What the task asks:
Please quote, word for word, the lines of the listing below that run from the line containing "Confirm style changes with OK" through the line containing "The height and width of the screenshot is (213, 313).", both included.

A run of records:
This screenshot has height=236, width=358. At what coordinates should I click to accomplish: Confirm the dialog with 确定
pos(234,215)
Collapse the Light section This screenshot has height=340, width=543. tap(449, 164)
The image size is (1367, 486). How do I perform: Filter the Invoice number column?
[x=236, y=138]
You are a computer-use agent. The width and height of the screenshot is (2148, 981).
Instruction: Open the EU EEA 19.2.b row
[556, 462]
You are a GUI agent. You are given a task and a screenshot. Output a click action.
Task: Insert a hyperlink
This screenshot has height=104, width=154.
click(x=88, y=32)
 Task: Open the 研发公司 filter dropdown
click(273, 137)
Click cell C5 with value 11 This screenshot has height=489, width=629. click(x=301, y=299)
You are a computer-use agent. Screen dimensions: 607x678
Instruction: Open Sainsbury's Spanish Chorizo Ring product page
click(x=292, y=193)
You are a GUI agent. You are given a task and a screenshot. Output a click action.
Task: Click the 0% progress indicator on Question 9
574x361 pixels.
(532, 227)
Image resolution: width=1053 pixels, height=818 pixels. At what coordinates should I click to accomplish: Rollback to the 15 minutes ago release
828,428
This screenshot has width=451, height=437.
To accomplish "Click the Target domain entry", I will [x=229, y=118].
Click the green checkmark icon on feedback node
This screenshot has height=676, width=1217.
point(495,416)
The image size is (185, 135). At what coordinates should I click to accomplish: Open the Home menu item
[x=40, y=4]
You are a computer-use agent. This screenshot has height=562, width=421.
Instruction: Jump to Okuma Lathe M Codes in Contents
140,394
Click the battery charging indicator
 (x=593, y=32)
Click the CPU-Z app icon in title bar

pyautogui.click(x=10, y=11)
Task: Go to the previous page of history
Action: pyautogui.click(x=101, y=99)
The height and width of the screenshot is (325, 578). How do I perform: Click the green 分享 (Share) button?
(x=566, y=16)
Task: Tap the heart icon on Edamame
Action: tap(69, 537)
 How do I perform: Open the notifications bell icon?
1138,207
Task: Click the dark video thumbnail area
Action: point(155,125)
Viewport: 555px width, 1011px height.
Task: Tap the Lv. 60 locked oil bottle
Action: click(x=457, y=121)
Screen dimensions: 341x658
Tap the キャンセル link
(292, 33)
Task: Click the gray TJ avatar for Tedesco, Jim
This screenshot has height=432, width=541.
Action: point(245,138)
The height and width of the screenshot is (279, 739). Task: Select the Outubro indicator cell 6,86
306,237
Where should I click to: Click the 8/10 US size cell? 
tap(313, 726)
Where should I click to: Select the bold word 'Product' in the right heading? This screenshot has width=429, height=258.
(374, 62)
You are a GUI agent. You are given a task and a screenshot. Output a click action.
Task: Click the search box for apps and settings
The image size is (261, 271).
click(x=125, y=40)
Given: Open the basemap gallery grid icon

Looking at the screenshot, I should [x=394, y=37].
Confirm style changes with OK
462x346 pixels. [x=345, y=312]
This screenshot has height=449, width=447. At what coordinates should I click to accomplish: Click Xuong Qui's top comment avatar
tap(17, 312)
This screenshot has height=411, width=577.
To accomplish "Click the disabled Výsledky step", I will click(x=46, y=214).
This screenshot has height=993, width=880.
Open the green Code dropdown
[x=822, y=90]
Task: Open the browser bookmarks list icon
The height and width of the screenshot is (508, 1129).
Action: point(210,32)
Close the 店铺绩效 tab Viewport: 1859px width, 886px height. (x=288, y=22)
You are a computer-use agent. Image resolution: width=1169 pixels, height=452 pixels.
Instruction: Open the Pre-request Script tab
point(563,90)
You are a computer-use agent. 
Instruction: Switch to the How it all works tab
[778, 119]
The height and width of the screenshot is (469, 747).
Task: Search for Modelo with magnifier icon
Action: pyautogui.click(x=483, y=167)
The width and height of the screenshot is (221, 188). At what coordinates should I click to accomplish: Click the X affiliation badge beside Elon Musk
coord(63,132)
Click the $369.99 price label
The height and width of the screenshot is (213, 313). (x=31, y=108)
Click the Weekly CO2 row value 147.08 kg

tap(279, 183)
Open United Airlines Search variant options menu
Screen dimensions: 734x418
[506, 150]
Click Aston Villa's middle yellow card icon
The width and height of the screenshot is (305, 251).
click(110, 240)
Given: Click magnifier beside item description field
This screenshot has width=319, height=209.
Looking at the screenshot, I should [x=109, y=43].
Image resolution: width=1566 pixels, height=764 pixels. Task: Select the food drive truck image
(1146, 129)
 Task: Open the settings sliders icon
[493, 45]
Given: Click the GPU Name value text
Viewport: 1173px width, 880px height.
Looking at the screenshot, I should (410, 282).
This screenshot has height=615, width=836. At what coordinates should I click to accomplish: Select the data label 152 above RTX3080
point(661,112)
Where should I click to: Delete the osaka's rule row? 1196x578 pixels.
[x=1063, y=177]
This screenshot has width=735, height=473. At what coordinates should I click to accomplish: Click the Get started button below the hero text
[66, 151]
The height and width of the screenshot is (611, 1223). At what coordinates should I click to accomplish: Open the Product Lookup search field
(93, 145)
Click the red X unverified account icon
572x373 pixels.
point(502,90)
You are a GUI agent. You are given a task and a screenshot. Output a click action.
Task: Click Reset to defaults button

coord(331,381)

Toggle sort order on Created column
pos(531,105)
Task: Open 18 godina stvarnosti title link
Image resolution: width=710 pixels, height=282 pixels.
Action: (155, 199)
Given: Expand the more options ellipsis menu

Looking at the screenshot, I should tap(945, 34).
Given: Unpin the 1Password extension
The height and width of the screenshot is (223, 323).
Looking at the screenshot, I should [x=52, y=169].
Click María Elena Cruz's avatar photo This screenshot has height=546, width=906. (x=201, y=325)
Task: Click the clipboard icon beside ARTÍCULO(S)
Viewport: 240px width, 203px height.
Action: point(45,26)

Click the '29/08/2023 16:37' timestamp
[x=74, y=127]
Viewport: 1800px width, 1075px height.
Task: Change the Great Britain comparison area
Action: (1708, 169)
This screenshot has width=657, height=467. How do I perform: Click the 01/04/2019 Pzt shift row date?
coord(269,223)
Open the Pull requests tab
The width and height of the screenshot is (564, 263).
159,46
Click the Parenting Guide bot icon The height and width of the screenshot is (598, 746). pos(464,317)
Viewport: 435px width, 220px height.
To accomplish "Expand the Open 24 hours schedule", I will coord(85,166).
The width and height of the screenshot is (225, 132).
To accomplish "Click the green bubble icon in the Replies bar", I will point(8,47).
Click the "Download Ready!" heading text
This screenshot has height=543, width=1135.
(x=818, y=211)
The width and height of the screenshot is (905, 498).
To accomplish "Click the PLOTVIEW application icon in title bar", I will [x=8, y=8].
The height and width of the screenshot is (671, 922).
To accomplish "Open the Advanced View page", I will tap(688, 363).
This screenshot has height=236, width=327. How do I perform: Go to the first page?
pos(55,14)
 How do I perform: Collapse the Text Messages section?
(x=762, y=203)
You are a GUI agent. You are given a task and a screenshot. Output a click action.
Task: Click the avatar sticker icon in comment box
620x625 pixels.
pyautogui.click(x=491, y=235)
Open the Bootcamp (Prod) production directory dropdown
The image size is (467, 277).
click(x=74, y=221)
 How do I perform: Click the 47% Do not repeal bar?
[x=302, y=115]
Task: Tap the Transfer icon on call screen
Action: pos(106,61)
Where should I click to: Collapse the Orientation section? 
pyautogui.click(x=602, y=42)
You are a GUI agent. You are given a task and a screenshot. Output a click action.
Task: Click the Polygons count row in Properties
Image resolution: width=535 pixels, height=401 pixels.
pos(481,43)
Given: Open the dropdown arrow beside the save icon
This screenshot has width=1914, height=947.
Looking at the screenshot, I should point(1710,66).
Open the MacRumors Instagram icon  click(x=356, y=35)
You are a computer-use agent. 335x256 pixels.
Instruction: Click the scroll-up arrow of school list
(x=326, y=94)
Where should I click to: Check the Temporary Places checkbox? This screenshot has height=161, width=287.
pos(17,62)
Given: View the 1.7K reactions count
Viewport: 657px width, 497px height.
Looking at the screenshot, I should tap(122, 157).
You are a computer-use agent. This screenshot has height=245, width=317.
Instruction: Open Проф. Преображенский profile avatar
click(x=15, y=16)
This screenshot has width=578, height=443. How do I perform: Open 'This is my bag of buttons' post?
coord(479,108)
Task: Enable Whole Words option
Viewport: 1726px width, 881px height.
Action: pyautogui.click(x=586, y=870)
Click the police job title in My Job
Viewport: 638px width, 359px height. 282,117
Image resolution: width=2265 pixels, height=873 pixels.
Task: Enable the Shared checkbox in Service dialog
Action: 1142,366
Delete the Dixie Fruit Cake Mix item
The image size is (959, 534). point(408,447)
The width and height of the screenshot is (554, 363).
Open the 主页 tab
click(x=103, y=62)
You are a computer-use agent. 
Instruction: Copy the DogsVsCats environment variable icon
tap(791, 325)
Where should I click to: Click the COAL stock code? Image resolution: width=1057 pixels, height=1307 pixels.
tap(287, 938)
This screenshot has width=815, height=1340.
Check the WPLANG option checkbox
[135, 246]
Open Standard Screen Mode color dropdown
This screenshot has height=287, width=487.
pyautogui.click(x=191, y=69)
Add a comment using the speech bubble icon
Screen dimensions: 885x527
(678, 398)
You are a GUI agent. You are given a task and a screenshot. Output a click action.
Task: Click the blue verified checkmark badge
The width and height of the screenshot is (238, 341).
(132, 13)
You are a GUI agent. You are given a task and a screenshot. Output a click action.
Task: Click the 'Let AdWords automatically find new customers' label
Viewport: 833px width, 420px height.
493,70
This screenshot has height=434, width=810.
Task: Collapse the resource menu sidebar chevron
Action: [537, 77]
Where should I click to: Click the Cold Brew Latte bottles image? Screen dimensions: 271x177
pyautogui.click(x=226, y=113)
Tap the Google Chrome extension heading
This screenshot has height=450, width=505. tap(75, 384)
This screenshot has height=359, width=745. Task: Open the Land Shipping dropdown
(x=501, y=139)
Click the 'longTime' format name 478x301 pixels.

Output for this task:
Confirm style changes with OK
462x346 pixels. [x=345, y=312]
This screenshot has height=449, width=447. At what coordinates should I click to accomplish: Click Xuong Qui's top comment avatar
tap(17, 312)
This screenshot has height=411, width=577.
To accomplish "Click the disabled Výsledky step", I will click(x=46, y=214).
This screenshot has height=993, width=880.
Open the green Code dropdown
[x=822, y=90]
Task: Open the browser bookmarks list icon
The height and width of the screenshot is (508, 1129).
Action: point(210,32)
Close the 店铺绩效 tab Viewport: 1859px width, 886px height. (x=288, y=22)
You are a computer-use agent. Image resolution: width=1169 pixels, height=452 pixels.
Instruction: Open the Pre-request Script tab
point(563,90)
You are a computer-use agent. 
Instruction: Switch to the How it all works tab
[778, 119]
The height and width of the screenshot is (469, 747).
Task: Search for Modelo with magnifier icon
Action: pyautogui.click(x=483, y=167)
The width and height of the screenshot is (221, 188). At what coordinates should I click to accomplish: Click the X affiliation badge beside Elon Musk
coord(63,132)
Click the $369.99 price label
The height and width of the screenshot is (213, 313). (x=31, y=108)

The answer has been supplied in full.